▶ Working data:
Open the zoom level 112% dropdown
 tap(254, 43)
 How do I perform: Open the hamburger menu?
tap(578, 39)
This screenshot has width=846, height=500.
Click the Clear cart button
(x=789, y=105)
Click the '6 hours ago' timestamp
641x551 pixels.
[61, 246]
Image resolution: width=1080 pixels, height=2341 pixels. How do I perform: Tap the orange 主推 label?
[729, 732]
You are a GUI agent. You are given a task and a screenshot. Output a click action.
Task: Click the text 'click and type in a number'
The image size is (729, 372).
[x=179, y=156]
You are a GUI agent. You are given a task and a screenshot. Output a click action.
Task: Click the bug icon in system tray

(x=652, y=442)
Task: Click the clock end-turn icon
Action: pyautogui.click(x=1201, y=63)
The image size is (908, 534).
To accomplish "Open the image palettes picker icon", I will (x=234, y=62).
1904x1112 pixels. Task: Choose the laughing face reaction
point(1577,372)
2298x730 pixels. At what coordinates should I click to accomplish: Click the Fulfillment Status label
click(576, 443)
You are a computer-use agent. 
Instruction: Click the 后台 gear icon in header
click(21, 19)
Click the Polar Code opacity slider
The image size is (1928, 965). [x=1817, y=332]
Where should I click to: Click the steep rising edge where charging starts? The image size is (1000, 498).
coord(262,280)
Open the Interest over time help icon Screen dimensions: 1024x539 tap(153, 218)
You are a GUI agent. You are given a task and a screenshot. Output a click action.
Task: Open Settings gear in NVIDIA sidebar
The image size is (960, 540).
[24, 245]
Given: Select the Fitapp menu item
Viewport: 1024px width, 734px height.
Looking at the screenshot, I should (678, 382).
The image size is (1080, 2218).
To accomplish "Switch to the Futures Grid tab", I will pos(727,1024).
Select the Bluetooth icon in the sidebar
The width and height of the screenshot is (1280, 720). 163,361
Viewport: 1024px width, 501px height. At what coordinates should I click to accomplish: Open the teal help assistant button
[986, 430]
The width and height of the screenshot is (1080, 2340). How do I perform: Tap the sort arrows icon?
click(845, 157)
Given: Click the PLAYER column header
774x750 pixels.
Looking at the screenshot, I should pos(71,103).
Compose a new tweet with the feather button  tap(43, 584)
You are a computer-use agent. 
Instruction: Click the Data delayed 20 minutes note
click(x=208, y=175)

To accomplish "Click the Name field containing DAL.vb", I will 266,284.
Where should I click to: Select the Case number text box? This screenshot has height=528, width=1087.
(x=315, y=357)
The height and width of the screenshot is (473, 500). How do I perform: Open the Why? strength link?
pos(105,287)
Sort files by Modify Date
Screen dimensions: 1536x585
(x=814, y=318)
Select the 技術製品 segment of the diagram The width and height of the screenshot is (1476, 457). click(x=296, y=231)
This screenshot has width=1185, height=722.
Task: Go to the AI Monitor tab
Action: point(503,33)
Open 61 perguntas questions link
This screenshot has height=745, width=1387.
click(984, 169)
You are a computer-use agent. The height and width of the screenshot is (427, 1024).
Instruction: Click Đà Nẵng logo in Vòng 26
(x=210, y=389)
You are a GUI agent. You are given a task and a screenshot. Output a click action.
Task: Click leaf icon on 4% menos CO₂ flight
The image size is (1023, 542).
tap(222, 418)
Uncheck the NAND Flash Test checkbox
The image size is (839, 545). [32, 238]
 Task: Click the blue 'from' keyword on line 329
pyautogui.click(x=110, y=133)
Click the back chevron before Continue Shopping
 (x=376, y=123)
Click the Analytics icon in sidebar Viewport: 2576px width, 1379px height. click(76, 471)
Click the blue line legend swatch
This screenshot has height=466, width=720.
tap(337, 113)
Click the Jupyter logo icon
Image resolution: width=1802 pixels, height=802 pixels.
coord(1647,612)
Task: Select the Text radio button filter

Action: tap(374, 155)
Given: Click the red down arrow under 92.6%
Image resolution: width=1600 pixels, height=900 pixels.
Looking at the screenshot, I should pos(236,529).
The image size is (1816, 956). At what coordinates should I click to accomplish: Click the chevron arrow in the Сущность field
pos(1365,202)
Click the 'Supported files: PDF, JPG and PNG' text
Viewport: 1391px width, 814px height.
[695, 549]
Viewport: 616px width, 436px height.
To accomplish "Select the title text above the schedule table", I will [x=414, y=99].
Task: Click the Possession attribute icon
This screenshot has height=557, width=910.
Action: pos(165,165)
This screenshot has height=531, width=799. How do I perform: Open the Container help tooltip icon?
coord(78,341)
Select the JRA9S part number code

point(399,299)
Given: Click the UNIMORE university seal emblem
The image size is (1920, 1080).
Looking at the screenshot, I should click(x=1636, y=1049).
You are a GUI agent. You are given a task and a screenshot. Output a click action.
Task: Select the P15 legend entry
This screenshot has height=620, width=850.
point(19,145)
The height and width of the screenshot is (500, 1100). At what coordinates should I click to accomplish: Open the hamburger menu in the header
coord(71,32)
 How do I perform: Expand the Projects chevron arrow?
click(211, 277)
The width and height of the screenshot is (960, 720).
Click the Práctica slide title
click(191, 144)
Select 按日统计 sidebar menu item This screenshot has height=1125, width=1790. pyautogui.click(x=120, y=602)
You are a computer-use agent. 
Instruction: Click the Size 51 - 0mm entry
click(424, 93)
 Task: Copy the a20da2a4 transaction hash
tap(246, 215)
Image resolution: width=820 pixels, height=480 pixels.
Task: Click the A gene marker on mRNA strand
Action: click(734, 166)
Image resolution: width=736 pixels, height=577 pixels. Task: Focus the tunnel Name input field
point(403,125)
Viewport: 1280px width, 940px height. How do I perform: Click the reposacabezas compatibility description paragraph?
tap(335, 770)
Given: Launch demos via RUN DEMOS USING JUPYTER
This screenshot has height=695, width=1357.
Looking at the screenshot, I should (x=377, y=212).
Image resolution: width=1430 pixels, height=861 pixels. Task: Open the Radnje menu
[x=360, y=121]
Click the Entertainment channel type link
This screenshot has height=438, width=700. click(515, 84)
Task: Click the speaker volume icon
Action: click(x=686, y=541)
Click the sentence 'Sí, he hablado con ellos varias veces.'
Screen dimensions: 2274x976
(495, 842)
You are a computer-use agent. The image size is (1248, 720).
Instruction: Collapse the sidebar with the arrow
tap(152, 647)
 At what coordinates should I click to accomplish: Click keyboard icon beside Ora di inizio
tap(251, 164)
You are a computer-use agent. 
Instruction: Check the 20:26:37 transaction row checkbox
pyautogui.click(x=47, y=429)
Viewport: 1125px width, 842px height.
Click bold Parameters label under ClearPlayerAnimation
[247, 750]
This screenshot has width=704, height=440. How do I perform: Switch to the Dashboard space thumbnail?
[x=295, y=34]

▶ About this exercise: Go through the material and say how many lines include "files". The number alone will do.

▶ Answer box: 2